Tzu surprise with Smiling at Strangers opener “Hey OK” by opening with their second album with guitars – you expect hip-hop, not a rock-hop hybrid that is one part Del La Soul’s happy rhymes and one part the steady sort of pop you expect from California.

In some respects it’s a little bit too cheesy at times – but the horns on “She Gets Up” most certainly work in Tzu’s favour rather than against it. In the wake of the Latino-flavoured group the Cat Empire staking their claim on this sort of hybrid, Tzu have returned with a strong follow-up to the successful 2004 release Position Correction.
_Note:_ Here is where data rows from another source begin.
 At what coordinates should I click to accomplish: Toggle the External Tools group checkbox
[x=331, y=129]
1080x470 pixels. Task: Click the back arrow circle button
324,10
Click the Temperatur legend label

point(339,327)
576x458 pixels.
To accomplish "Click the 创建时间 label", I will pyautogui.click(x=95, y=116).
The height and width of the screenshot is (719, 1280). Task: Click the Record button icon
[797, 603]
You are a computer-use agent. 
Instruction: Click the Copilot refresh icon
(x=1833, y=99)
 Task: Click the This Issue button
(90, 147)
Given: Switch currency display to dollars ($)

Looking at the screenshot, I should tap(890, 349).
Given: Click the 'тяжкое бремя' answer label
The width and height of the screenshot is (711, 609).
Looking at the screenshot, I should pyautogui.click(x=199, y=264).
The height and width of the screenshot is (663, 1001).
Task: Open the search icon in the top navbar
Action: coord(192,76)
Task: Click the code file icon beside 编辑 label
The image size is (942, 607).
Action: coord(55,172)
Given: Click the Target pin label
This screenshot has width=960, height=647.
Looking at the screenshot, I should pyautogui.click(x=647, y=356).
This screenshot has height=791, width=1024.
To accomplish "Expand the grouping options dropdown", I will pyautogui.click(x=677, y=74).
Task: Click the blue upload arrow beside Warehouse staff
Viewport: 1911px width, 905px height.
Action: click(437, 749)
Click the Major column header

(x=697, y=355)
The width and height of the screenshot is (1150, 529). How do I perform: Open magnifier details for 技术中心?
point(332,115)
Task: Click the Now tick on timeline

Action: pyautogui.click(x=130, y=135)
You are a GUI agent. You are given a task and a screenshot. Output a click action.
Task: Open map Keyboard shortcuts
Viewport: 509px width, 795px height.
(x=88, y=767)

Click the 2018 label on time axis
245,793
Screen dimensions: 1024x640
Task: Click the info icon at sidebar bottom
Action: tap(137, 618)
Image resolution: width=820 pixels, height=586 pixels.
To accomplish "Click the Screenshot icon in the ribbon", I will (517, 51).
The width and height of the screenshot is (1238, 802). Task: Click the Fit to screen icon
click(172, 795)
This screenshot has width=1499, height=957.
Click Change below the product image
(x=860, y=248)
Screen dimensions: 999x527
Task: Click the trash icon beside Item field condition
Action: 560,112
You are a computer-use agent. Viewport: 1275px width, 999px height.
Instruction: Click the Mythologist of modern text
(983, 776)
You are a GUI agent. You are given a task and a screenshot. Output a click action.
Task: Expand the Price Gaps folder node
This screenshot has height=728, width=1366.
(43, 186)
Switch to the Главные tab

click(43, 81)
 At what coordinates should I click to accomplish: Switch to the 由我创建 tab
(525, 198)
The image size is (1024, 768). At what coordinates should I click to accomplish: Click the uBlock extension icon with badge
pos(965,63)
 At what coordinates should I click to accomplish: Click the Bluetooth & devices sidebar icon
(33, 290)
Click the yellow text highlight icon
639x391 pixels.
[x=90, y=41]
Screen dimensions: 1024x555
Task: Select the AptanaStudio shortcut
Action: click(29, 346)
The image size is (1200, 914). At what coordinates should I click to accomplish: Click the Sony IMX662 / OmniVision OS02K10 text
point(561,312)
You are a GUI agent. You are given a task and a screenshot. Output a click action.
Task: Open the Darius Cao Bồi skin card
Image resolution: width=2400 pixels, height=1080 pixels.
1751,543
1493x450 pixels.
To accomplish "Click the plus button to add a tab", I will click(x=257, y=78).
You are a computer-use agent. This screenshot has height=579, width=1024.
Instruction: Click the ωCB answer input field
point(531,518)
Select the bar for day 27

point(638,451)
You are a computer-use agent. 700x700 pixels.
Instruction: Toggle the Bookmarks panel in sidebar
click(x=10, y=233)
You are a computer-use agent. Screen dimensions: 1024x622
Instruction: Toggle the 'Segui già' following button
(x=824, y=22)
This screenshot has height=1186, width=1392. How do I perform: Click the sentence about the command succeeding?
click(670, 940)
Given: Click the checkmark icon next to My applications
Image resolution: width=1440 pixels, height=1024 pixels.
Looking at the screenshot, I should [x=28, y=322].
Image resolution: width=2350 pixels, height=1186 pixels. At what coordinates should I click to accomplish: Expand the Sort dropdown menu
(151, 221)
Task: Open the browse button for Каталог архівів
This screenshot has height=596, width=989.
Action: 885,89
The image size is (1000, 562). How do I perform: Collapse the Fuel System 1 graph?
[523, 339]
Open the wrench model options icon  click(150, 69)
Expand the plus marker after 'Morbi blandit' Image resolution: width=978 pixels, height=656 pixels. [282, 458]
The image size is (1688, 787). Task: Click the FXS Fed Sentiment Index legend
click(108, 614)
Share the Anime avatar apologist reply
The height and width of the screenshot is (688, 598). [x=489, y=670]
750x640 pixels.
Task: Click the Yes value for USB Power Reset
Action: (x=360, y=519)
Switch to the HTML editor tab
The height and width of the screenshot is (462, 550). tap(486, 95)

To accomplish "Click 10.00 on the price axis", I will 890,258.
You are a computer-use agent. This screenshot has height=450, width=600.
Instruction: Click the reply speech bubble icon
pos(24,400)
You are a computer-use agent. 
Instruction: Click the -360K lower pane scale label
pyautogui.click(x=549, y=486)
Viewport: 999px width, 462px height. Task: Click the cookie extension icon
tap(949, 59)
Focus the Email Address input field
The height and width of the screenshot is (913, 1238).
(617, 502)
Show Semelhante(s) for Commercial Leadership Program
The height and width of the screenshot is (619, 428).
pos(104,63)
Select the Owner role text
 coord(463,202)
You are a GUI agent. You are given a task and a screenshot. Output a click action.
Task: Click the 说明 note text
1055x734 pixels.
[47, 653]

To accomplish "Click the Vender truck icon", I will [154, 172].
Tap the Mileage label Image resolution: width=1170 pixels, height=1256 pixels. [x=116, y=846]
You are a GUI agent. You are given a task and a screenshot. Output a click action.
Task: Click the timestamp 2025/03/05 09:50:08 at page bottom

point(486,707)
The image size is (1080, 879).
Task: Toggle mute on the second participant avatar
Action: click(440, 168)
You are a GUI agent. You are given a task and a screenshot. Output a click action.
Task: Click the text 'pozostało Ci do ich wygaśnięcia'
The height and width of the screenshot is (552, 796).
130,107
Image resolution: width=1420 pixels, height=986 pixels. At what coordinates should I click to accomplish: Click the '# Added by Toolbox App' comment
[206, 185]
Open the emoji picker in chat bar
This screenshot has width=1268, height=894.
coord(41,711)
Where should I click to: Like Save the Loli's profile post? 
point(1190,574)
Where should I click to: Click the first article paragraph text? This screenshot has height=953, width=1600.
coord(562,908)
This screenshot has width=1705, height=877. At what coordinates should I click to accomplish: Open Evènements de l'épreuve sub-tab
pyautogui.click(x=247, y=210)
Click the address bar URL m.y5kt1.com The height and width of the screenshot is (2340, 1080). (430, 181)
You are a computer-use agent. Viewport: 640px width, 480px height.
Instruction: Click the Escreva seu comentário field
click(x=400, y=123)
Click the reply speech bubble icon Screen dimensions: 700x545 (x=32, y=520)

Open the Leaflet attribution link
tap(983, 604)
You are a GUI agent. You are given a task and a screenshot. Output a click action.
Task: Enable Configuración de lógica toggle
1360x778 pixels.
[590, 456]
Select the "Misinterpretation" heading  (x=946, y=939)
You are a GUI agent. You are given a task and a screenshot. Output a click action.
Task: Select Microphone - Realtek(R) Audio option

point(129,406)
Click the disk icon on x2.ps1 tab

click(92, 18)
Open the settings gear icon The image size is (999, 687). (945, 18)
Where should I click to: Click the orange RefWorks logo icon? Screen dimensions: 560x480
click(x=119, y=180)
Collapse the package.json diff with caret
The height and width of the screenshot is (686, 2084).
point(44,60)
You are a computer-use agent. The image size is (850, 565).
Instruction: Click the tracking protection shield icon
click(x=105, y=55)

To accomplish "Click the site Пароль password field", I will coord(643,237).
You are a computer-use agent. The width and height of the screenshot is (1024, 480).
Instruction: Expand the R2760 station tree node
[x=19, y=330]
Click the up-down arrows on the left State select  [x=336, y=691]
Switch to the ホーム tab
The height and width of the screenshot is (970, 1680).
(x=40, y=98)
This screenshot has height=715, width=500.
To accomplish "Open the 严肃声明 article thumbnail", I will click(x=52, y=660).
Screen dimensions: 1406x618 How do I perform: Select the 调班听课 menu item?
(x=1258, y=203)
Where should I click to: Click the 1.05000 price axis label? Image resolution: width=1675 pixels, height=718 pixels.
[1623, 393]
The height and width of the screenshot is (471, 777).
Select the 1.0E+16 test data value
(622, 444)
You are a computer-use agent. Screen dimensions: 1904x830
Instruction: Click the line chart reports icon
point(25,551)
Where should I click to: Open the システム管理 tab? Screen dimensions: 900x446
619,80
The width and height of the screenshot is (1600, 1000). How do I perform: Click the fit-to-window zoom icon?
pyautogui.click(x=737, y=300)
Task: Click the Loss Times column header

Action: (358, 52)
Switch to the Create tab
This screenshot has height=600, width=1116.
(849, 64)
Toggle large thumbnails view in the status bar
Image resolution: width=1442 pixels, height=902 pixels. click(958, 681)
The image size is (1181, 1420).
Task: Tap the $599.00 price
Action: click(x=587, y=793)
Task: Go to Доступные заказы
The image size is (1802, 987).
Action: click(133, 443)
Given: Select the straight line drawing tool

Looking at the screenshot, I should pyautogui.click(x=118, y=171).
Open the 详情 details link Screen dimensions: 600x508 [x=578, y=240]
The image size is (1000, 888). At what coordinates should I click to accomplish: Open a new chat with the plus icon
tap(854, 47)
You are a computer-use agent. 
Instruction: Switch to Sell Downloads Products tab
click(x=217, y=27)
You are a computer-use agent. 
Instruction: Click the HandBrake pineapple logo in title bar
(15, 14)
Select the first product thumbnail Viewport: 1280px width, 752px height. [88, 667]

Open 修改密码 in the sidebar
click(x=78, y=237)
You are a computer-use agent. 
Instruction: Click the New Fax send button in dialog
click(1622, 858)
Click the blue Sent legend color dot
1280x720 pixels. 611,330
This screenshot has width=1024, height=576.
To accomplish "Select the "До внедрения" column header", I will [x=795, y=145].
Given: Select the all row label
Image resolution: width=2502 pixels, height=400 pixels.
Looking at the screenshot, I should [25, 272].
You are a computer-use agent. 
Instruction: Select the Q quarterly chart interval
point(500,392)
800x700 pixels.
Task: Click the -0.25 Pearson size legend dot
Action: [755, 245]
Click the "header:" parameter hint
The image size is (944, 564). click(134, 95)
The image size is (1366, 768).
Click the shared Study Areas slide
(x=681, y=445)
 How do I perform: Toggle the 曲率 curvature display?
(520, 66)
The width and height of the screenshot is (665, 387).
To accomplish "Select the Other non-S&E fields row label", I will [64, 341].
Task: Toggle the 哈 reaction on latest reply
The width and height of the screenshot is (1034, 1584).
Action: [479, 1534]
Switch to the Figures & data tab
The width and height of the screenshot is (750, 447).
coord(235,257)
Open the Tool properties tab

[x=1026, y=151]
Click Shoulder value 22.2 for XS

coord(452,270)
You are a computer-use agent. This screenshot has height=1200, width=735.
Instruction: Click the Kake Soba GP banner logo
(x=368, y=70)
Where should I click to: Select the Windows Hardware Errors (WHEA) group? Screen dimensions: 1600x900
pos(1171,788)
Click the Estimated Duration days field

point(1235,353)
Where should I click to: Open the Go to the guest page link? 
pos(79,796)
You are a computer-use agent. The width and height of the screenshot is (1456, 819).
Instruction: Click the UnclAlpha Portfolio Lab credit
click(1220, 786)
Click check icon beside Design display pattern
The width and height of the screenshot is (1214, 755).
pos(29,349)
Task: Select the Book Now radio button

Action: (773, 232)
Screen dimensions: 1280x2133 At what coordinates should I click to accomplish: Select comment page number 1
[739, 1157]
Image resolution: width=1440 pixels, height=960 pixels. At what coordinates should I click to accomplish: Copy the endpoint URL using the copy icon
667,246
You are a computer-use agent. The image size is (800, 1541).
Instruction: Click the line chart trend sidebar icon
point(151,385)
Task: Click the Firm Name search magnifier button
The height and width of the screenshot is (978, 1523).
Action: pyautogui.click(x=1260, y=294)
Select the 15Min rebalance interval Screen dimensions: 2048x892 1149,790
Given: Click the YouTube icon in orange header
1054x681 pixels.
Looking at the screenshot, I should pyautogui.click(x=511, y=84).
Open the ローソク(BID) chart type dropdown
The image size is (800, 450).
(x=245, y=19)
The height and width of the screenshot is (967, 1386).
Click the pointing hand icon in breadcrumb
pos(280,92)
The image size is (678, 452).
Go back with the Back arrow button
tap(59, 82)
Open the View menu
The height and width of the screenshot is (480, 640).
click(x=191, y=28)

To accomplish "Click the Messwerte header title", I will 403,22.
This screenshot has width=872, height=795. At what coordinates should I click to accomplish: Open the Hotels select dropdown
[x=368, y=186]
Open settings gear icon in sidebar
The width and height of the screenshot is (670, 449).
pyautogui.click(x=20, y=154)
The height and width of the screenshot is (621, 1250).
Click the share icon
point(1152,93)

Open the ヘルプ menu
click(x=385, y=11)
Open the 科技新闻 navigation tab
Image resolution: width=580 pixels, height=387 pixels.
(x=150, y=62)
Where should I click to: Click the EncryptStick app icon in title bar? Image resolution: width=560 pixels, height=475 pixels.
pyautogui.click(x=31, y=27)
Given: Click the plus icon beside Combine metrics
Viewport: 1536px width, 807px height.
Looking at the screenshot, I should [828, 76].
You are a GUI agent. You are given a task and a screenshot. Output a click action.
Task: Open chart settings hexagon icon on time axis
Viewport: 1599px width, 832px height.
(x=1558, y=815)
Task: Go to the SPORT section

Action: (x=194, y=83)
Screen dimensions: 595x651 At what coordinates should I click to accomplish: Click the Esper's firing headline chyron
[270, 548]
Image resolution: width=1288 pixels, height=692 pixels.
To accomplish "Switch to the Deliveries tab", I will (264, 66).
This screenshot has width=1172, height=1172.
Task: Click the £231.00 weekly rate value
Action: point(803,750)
Politics still inflects the tones of Smiling at Strangers – “Recoil” is possibly the band’s biggest ‘statement’ to date. They adapt the national anthem for their own purposes, substituting the lyrics “Australians all let us recoil, for we have no idea/We go to war for wealth and oil/Our land is girt by fear”. The RSL is gonna hate it…if they happen to hear it.

Working with Regurgitator mastermind Magoo has proved to be a masterstroke for Tzu. Smiling at Strangers is an infectious album that includes strings and horns and exhibits a far greater sonic palette than anything the group have done before. If they go backwards from here they’re fools; Smiling at Strangers positions the band as a very exciting member of the Australian musical community.